SET OF TASKS
1. Answer these questions from the Celeborn page:
(a) What formula gives the number of connections when thousands of mappers and reducers are used?
(b) Where does the Spark shuffle service run?
(c) What results from the large number of small-size network packets in a shuffle read task?
2. Name every quality of big data compute engines that the Celeborn page says Celeborn can improve.
3. Carry on the Celeborn page from where it stops.

PASSAGE TO READ
>> BEGIN

Celeborn

0.0.201

Celeborn is a service that processes intermediate data. Celeborn can improve the stability, flexibility, and performance of big data compute engines. This topic describes how to use the Celeborn service.

Background information

The current shuffle solution has the following disadvantages:

A data overflow occurs if a large amount of data exists in a shuffle write task. This causes write amplification.
A large number of small-size network packets exist in a shuffle read task. This causes connection reset.
A large number of small-size I/O requests and random reads exist in a shuffle read task. This causes high disk and CPU loads.
If thousands of mappers (M) and reducers (N) are used, a large number of connections are generated, which makes it difficult for jobs to run. The number of connections is calculated by using the following formula: M × N.
The Spark shuffle service runs on NodeManager. If the amount of data involved in shuffling is extremely large, NodeManager will be restarted. This affects the stability of YARN-based task scheduling.

The Celeborn service can optimize the Shuffle solution. The Celeborn service has the following advantages:

Reduces the memory pressure that is caused by mappers by using push-style shuffle instead of pull-style shuffle.

>> END

Item-locating records

>> BEGIN

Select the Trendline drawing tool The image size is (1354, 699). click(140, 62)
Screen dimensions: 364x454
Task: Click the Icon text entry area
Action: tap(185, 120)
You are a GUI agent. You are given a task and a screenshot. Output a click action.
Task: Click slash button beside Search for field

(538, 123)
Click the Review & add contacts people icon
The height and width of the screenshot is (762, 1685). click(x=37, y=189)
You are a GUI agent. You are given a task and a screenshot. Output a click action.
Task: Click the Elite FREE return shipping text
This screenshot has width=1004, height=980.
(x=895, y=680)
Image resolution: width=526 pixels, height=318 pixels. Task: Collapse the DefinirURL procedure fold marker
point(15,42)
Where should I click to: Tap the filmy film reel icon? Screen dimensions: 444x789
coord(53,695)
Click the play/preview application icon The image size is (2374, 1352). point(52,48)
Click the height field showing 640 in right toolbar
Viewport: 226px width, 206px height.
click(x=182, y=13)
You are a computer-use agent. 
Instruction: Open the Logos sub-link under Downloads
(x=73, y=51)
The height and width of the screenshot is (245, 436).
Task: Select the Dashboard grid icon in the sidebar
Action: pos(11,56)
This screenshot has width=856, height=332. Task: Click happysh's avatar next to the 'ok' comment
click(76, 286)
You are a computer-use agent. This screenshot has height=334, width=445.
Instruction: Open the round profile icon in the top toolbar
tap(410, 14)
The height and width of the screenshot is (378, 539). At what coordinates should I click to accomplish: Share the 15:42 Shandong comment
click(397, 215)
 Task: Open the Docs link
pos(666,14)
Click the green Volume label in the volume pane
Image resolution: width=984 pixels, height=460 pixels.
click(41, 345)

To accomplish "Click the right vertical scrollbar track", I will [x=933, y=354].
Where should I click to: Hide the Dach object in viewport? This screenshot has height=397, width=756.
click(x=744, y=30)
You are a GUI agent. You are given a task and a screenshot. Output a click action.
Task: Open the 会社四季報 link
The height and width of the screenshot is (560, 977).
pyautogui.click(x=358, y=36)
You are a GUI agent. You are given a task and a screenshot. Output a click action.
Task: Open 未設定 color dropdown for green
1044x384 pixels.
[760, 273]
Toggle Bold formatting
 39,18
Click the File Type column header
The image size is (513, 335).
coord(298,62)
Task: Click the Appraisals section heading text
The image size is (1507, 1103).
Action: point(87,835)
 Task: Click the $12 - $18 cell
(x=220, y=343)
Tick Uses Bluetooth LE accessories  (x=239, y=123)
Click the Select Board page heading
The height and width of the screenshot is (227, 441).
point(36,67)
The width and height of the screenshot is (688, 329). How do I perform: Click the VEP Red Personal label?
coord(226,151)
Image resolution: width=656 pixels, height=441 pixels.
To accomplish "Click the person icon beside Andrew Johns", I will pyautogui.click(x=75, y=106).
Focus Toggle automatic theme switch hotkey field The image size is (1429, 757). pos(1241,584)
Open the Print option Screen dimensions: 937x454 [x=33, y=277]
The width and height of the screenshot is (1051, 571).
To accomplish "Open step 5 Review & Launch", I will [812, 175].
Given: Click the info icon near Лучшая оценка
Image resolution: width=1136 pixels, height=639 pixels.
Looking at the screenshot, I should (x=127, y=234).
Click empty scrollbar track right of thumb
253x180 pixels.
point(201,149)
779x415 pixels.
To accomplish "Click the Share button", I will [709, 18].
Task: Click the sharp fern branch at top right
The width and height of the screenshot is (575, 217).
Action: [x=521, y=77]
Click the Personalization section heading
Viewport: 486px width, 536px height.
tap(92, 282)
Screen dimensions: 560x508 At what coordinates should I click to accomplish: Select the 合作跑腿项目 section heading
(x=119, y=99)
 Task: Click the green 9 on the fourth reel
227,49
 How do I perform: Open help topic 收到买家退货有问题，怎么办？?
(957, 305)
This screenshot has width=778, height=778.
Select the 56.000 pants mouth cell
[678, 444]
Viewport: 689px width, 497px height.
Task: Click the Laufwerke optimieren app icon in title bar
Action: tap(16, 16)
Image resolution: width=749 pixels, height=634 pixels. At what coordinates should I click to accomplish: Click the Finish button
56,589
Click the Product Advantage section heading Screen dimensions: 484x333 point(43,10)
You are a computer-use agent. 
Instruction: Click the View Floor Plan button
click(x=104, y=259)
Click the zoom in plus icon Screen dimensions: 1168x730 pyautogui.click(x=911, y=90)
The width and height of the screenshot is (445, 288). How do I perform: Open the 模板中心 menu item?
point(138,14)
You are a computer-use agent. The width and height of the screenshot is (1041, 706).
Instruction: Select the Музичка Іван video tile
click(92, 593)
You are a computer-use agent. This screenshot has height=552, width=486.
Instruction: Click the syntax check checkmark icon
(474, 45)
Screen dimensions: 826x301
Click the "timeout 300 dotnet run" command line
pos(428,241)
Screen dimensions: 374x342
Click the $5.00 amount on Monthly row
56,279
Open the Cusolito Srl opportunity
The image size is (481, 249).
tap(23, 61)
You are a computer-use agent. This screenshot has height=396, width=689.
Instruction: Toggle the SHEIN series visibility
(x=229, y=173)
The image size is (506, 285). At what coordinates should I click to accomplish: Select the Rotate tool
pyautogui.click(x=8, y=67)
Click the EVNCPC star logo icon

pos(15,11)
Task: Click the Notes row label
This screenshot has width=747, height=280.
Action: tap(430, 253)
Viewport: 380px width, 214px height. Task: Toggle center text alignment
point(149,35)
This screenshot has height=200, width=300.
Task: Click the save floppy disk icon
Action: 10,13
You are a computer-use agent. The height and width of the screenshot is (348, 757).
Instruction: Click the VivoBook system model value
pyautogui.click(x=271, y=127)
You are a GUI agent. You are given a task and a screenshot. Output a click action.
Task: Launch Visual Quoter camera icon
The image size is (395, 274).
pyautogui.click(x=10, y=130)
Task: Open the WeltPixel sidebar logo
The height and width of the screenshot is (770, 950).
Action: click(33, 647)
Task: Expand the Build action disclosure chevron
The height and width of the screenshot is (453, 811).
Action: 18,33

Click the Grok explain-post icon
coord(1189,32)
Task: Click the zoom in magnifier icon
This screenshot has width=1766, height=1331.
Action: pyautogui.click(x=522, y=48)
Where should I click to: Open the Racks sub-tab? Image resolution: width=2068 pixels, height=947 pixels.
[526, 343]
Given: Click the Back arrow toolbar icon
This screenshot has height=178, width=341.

>> END

ANSWER SET
1.
(a) M × N
(b) On NodeManager
(c) Connection reset

2. Stability, flexibility, and performance

3.
Supports I/O aggregation, reduces the number of connections in a shuffle read task from M × N to N, and converts random read to sequential read.
Uses a two-replica mechanism to reduce the probability of fetch failures.
Supports compute-storage separation. The shuffle service can be deployed in a separated hardware environment.
Eliminates the dependency on local disks when Spark on Kubernetes is used.

The following figure shows the architecture of Celeborn.

Prerequisites

An E-MapReduce (EMR) DataLake cluster or a custom cluster is created, and the Celeborn service is selected for the cluster. For more information about how to create a cluster, see Create a cluster.

Limits

This topic applies only to the clusters described in the following table.

Cluster	Version

Cluster	Version
DataLake cluster	EMR V3.45.0 or a later minor version, and EMR V5.11.0 or a later minor version
Custom cluster	EMR V3.45.0 or a later minor version, and EMR V5.11.0 or a later minor version

Procedure

Spark parameters

Parameter	Description

Parameter	Description
spark.shuffle.manager	For Celeborn 0.4.x or later, set the value to org.apache.spark.shuffle.celeborn.SparkShuffleManager. For Celeborn 0.3.x or earlier, set the value to org.apache.spark.shuffle.celeborn.RssShuffleManager.
spark.serializer	Set the value to org.apache.spark.serializer.KryoSerializer.
spark.celeborn.push.replicate.enabled	Specifies whether to enable the two-replica feature. Valid values: true: enables the two-replica feature. This is the default value. false: disables the two-replica feature.
spark.shuffle.service.enabled	Change the value of this parameter to false. To use Celeborn, you must disable the external shuffle service. Celeborn does not affect the use of the dynamic allocation feature of Spark. Note If you set the spark.shuffle.service.enabled parameter to true, Celeborn is not used. Alibaba Cloud Spark and open source Spark 3.5 are adaptive to Celeborn.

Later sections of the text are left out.